Owner Lillah Schwartz responded, "If you clean up a bit and get better clothes, you can be my receptionist.”
Hollister began working for Schwartz in the mid '90s, and she has been teaching in Asheville ever since. An instructor at Warren Wilson College for the past 17 years as well, she started her own practice while in college at the University of Maryland in 1989.
“At the time, I was into rock climbing and running, and I had a macho approach to fitness," the 49-year-old says. "My friends took me to a yoga class and I was like, 'yoga-schmoga.' And then I was hooked, sold.”
Her initial introduction to the practice was a power-flow class in California with now world-renowned instructor Sarah Powers. Upon returning from the West coast, she shares, “I was going everywhere to find a similar experience. I ended up at Ahimsa ashram in D.C. It was Kundalini, a style I had never experienced. It was destiny.”
Holllister remembers no rational reason for staying in the ashram, especially because she would cry in class, and the guy next to her would be smiling.
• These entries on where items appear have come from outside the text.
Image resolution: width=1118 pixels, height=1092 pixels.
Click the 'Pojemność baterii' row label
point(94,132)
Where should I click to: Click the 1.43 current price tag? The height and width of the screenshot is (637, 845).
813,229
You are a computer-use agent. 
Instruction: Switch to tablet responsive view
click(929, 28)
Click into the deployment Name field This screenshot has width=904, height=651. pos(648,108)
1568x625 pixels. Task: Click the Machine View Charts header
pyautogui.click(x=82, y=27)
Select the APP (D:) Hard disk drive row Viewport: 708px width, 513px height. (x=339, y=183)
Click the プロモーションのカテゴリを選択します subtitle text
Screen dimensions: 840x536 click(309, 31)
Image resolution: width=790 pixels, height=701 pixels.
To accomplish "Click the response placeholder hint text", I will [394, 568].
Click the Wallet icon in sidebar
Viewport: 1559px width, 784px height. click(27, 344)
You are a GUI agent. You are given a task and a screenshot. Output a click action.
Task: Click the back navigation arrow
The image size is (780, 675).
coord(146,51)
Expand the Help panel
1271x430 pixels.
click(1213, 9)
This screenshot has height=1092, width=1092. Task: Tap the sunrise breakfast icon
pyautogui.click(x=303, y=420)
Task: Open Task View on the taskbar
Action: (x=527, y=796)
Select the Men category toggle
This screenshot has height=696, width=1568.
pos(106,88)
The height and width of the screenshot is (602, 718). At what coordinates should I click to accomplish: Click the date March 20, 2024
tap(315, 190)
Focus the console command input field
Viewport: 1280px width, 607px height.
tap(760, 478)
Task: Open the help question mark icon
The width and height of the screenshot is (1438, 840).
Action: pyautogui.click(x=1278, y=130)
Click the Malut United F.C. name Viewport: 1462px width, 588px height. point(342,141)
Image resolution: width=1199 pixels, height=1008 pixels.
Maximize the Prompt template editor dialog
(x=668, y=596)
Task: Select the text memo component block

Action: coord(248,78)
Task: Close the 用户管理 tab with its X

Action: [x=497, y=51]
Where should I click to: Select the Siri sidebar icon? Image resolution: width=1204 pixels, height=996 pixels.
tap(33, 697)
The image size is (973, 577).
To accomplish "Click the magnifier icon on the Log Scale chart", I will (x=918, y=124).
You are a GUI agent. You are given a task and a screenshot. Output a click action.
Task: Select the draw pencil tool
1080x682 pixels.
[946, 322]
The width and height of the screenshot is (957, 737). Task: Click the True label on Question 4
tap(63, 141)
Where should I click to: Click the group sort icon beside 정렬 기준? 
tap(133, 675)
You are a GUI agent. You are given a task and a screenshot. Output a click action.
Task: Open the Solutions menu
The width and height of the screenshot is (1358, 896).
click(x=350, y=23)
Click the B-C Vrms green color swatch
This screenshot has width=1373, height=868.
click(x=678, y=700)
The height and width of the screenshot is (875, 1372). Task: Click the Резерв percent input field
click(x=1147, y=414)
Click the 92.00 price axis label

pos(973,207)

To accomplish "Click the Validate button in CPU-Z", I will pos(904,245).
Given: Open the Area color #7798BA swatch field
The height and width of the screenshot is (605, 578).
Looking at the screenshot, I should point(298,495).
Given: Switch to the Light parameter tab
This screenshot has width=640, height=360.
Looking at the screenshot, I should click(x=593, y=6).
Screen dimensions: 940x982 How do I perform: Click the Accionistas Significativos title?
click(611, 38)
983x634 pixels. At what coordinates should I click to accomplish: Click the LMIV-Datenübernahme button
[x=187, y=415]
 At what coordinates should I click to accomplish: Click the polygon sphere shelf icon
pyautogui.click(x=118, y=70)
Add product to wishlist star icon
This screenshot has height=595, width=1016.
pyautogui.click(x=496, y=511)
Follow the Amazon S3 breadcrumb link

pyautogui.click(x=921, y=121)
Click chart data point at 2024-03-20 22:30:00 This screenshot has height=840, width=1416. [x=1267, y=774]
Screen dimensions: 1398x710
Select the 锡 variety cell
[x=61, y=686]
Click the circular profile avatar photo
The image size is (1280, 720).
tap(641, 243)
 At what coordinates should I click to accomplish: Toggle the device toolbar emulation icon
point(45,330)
But there was something about this particular lineage that caught her attention and has stuck with her ever since. However, it differs from traditional flow classes.
“In Kundalini,” Hollister says, “you do not make up your own sequences. It is passed on for hundreds and thousands of years. You have to be true to it. You go in the order it is given.” That is a piece of wisdom she passes along to her students at Asheville Yoga Center, where she teaches on Mondays and Thursdays. At Warren Wilson College, Hollister teaches a two-credit, beginners yoga class that explores many styles and lineages of yoga, and she also teaches a free Kundalini class for all students on Mondays, offered through the wellness program.
“Hopefully something catches,” she says about teaching to the college students. “They attend my classes for four years, and then some people stay in Asheville and keep coming to my classes. I love that the college offers it for free to the community. It helps them explore their spiritual self and keeps them feeling good.” Hollister, mother of three and wife of the owner of Sundance Power Systems, says that a person can have a home practice even if it is only sun salutations. It takes 40 days to make a shift within, she says, and once you get that, a person can have the power to do anything.
The instructor remembers when there was only one studio in Asheville: the one she walked into years ago, which is now merging with Cindy Dollar’s One Center Yoga. “Lighten Up was the only studio in 1995. There were four or five [teachers]. All the classes were spilling out. We knew every Kundalini teacher in the world then," Hollister recalls.
She has been at a lot of beginnings, including her tangential passion for environmental activism. “I studied environmental ethics in college before it was a thing to study. The problem was frustrating. We were viewing resources as a crop for us instead of as a part of us. I eventually became the Forest Campaigner for North America with Greenpeace,” the yogini says. She feels a connection between the work she does for environmental health in alliance with personal health and well-being. A yoga practitioner for over 30 years, Hollister has witnessed many shifts in both the yoga and activism world. "There are lots of positive changes,” Hollister says, “And as a commitment we have to make sure we are rising to meet yoga, rather than pulling down yoga to meet us.”